Write out exactly, and only, the lines below from the line with "The height and width of the screenshot is (768, 1366)." through the line with "Screen dimensions: 1568x700"; pictures do not belong in the copy.

(Beginning of Given data)

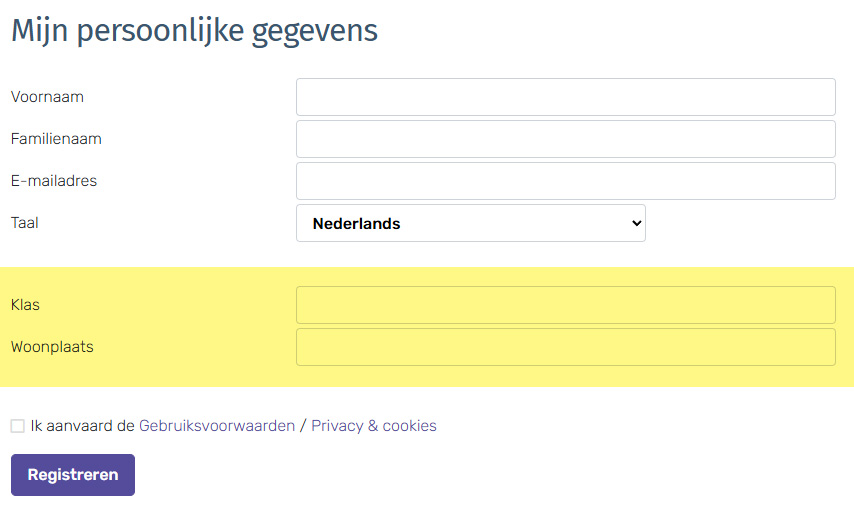
Task: Follow the Privacy & cookies link
Action: tap(374, 426)
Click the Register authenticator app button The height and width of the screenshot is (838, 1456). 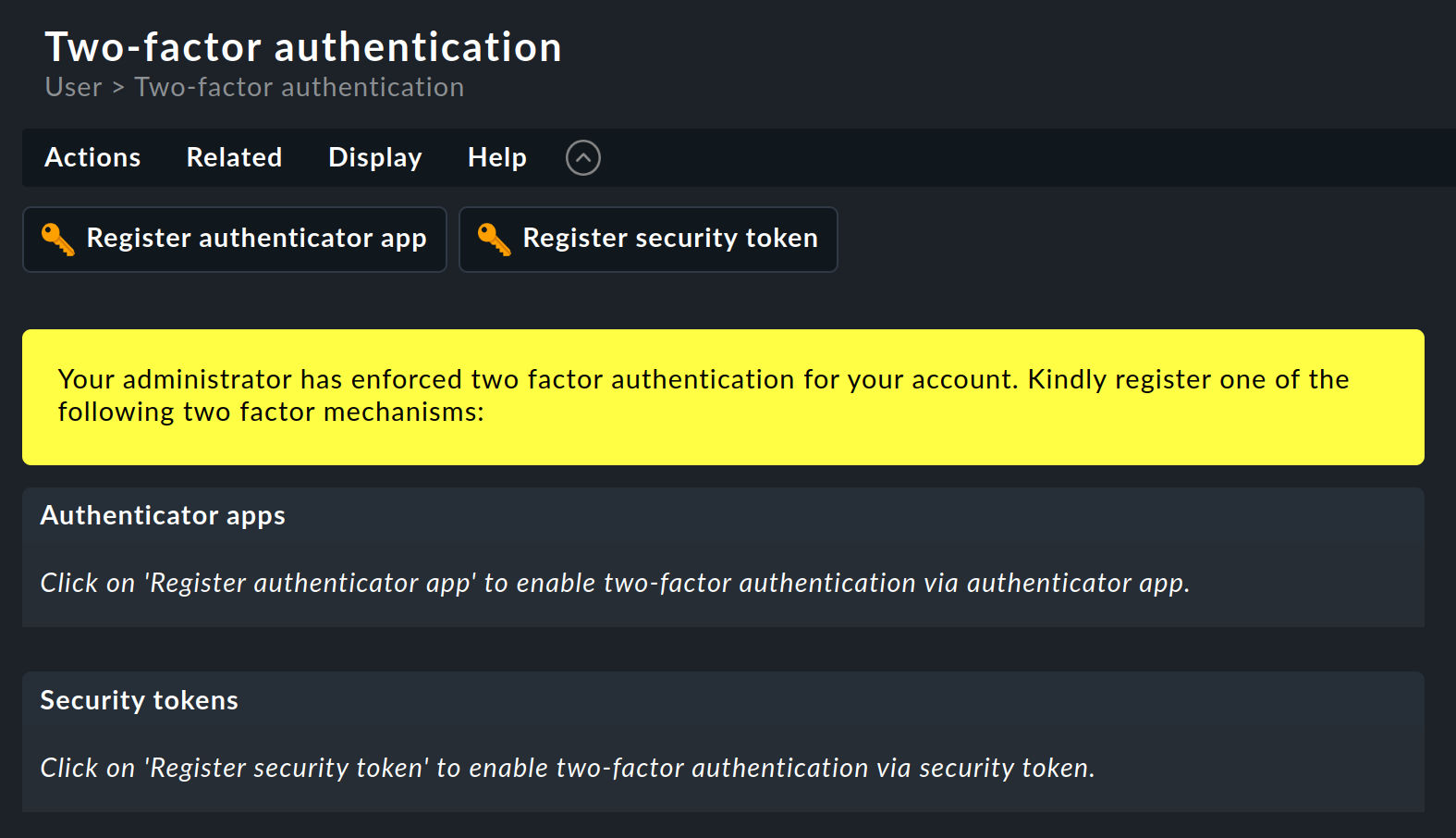tap(235, 240)

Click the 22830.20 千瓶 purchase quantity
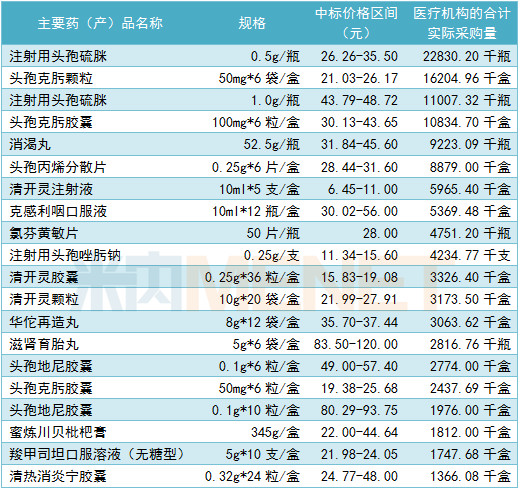(467, 56)
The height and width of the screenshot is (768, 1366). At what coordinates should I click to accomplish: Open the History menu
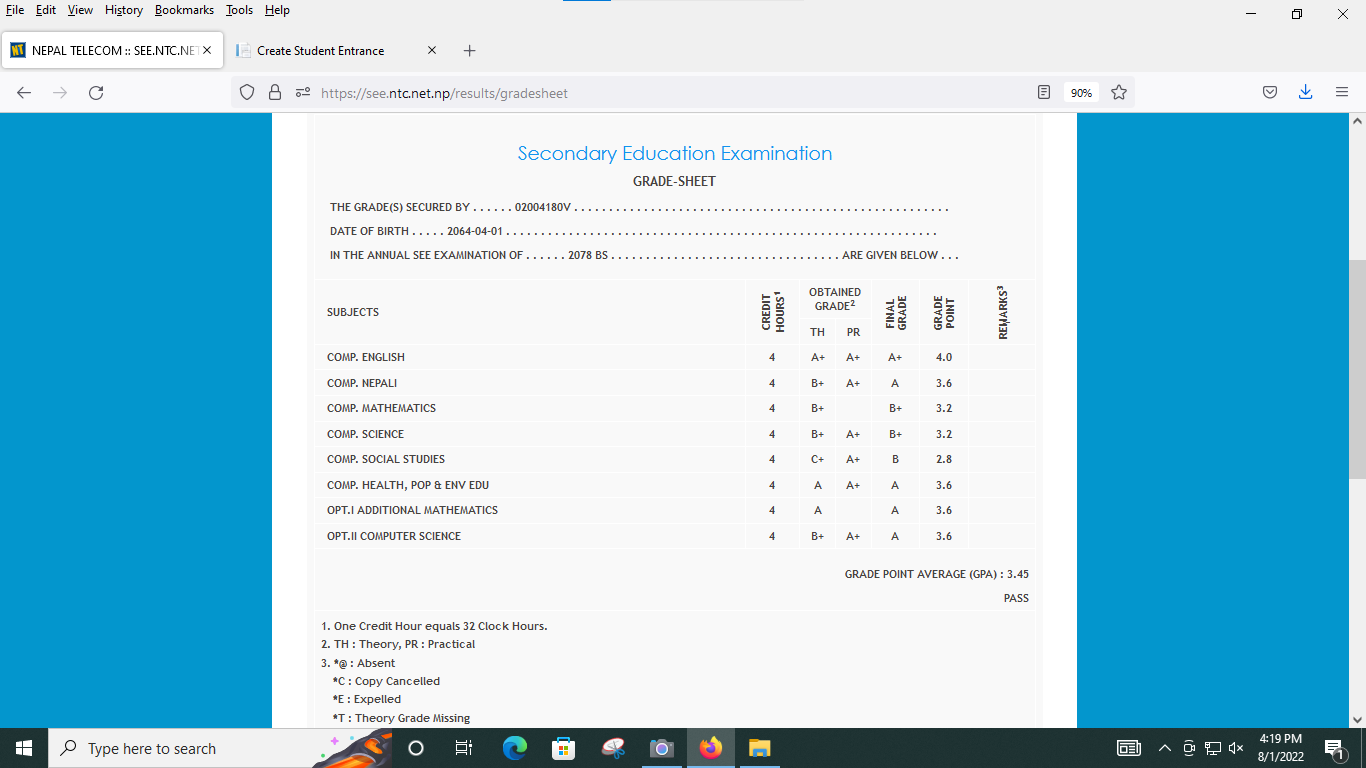tap(123, 10)
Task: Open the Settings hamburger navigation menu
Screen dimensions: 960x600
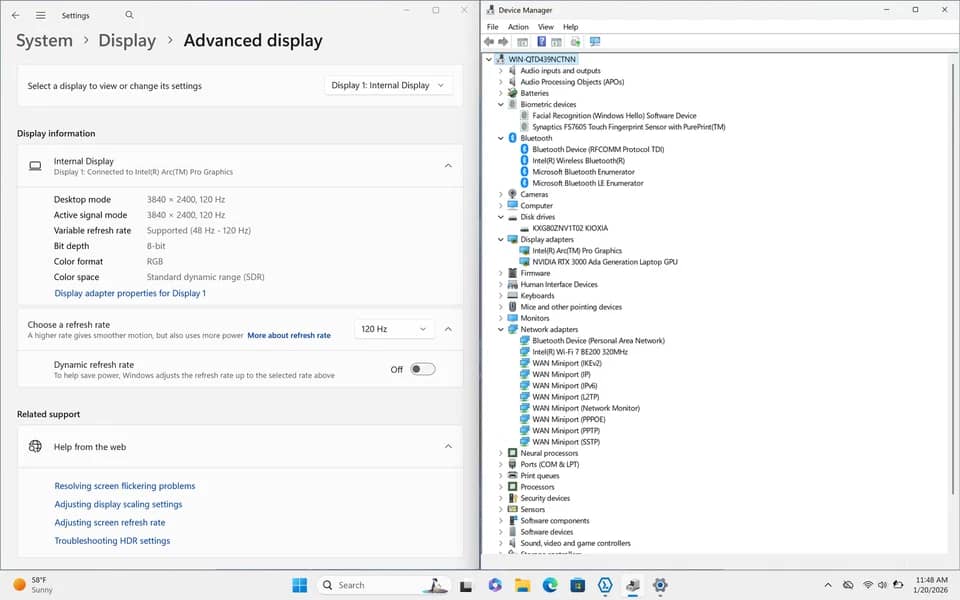Action: click(x=40, y=15)
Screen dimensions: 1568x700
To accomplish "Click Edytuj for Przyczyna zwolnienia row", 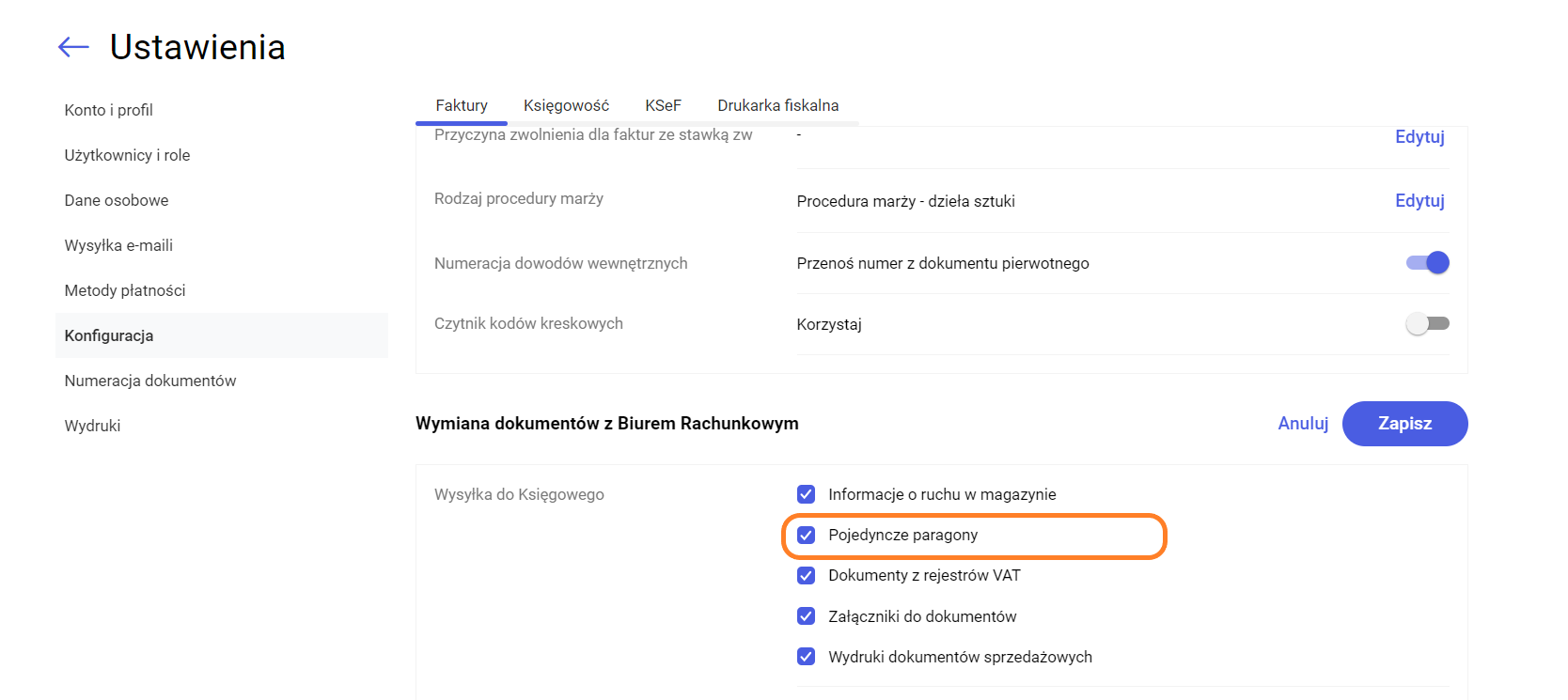I will 1419,137.
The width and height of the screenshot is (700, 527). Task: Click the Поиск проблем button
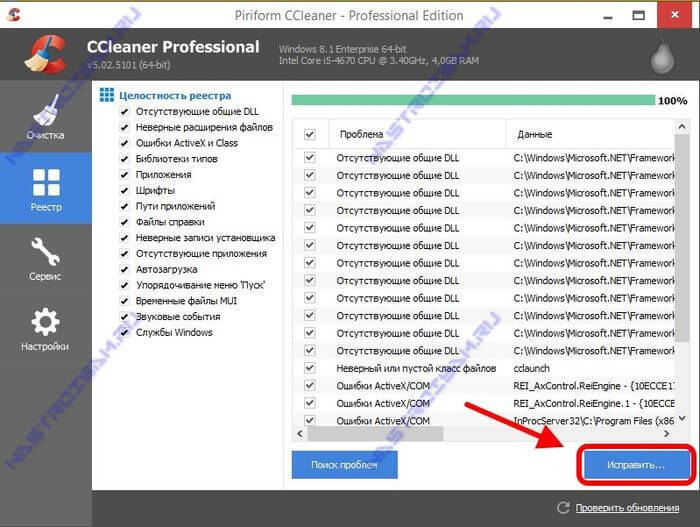coord(344,465)
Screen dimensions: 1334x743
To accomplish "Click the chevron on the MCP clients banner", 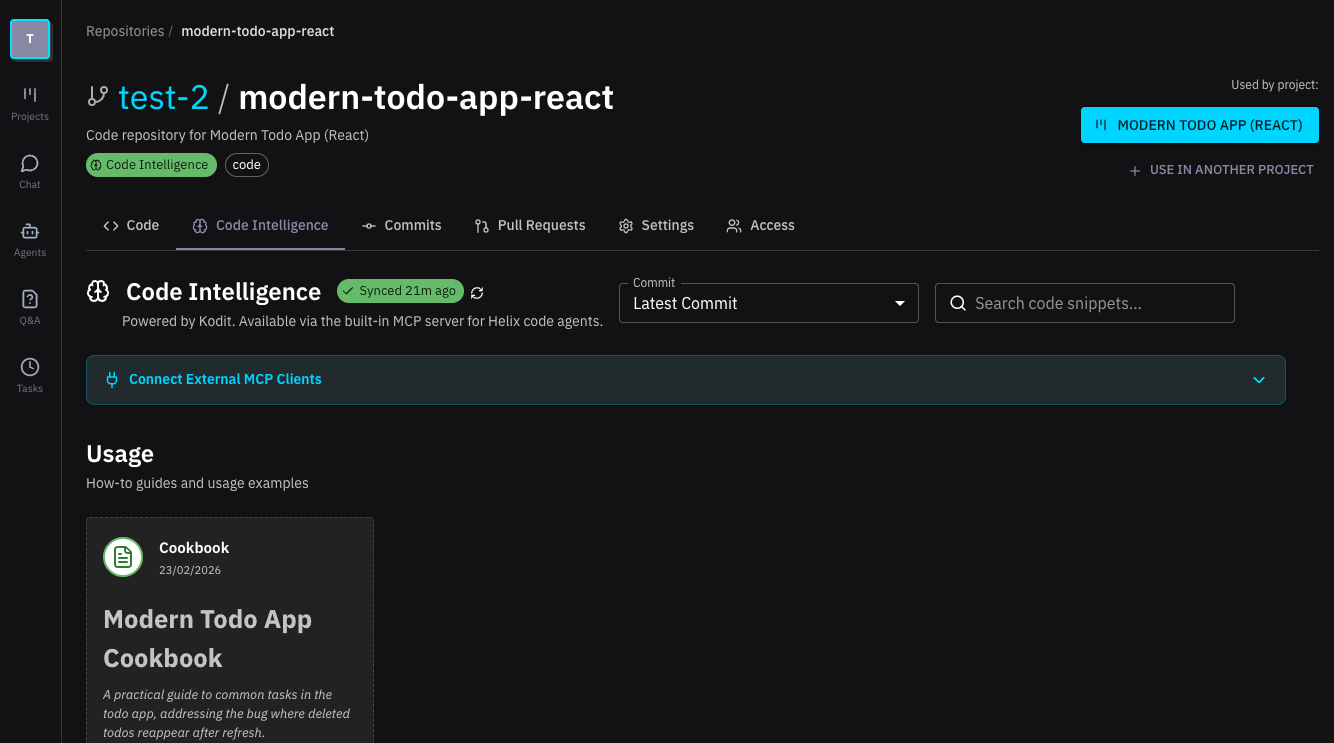I will 1259,380.
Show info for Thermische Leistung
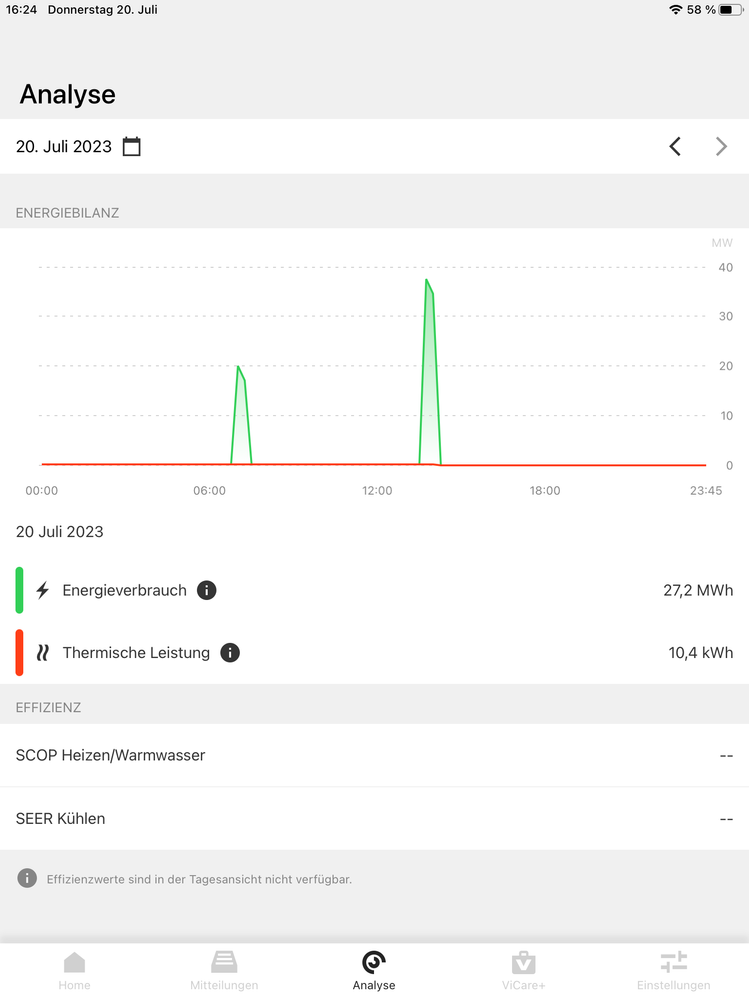The height and width of the screenshot is (999, 749). (230, 653)
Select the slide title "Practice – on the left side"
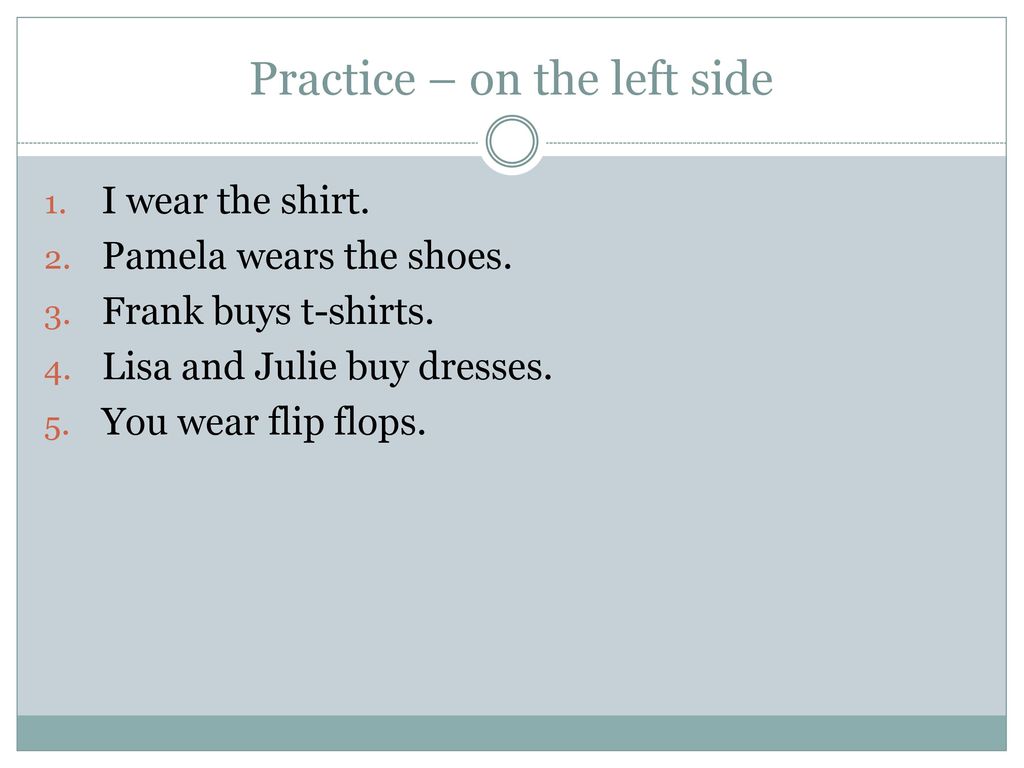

(End of Given data)

-- Result below --
The height and width of the screenshot is (768, 1366). At what coordinates should I click to accomplish: Open the History menu
tap(123, 10)
Task: Open the Settings hamburger navigation menu
Screen dimensions: 960x600
Action: click(x=40, y=15)
Screen dimensions: 1568x700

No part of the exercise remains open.